Each keyword is a different way to specify an operator and as such can be used instead of the corresponding symbolic variation. For example, a > 0 and not flag and a > 0 && !flag specify the same behavior. As another example, the bitand keyword may be used to replace not only the bitwise-and operator but also the address-of operator, and it can be used to specify reference types (e.g., int bitand ref = n;).

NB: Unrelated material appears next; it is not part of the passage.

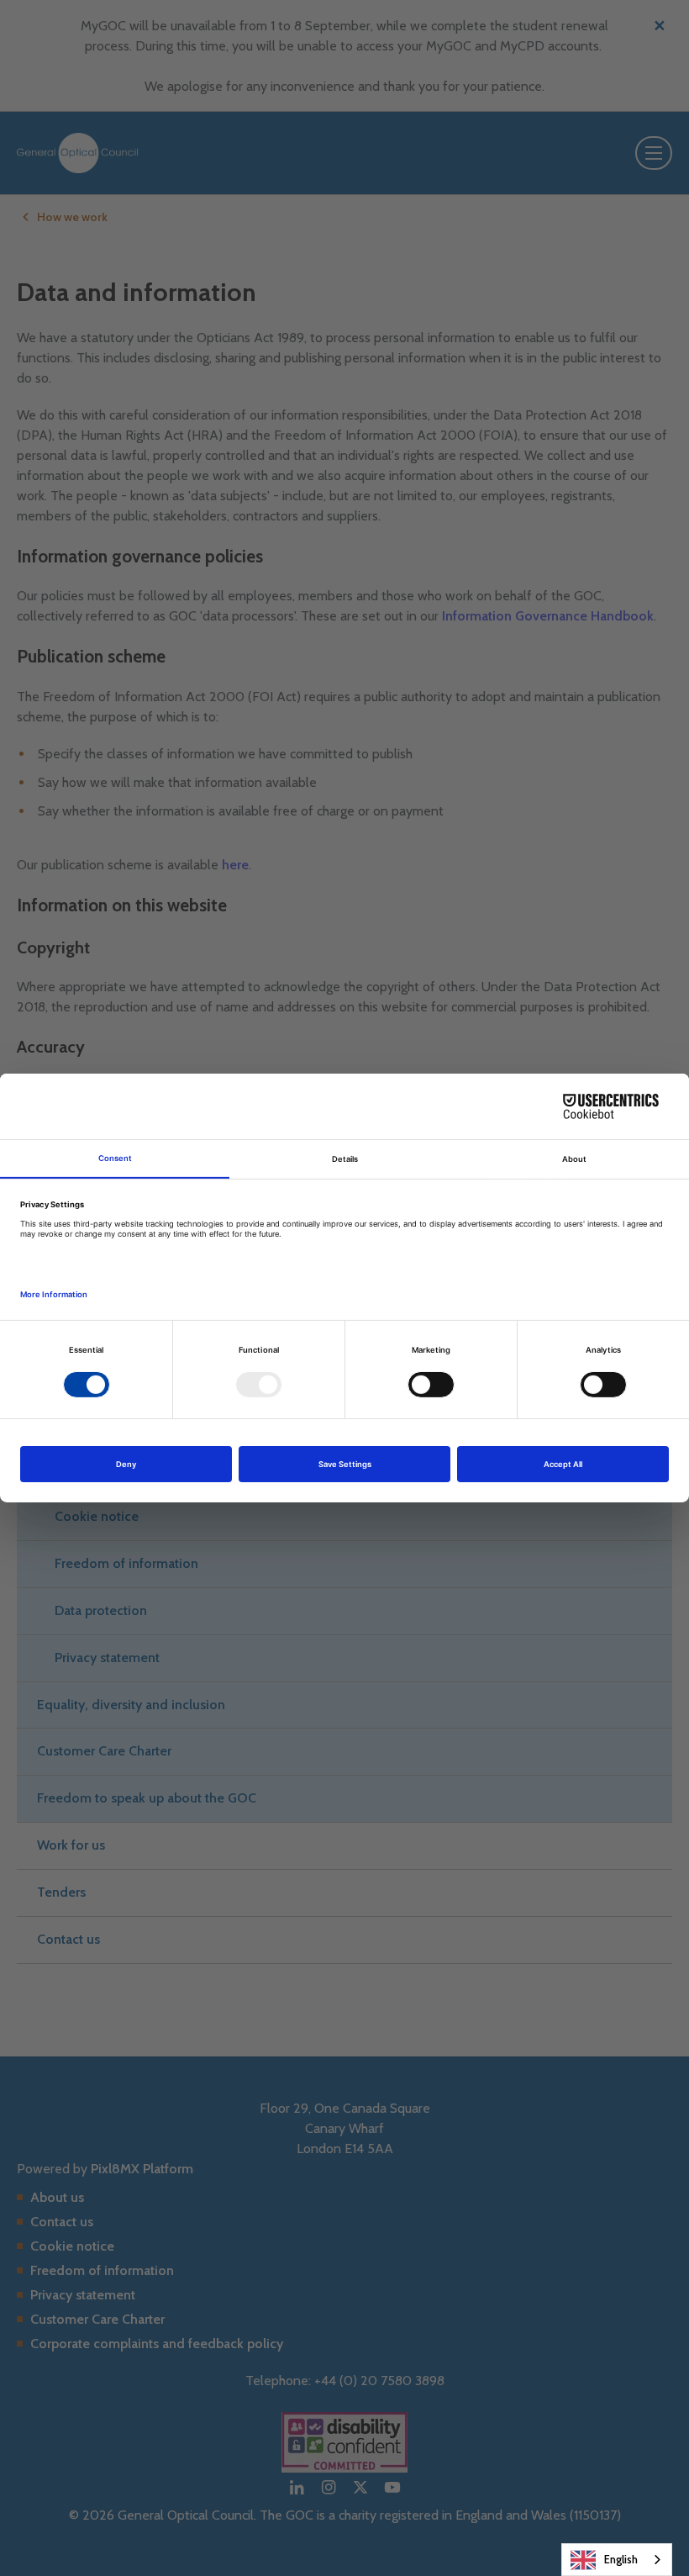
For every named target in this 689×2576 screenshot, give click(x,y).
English (621, 2559)
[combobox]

The ISO C specification makes allowance for these keywords as preprocessor macros in the header file <iso646.h>. For compatibility with C, C++ also provides the header <iso646.h>, the inclusion of which has no effect. Until C++20, it also provided the corresponding header <ciso646> which had no effect as well.

==Expression evaluation order==
During expression evaluation, the order in which sub-expressions are evaluated is determined by precedence and associativity. An operator with higher precedence is evaluated before a operator of lower precedence and the operands of an operator are evaluated based on associativity. The following table describes the precedence and associativity of the C and C++ operators. Operators are shown in groups of equal precedence with groups ordered in descending precedence from top to bottom (lower order is higher precedence).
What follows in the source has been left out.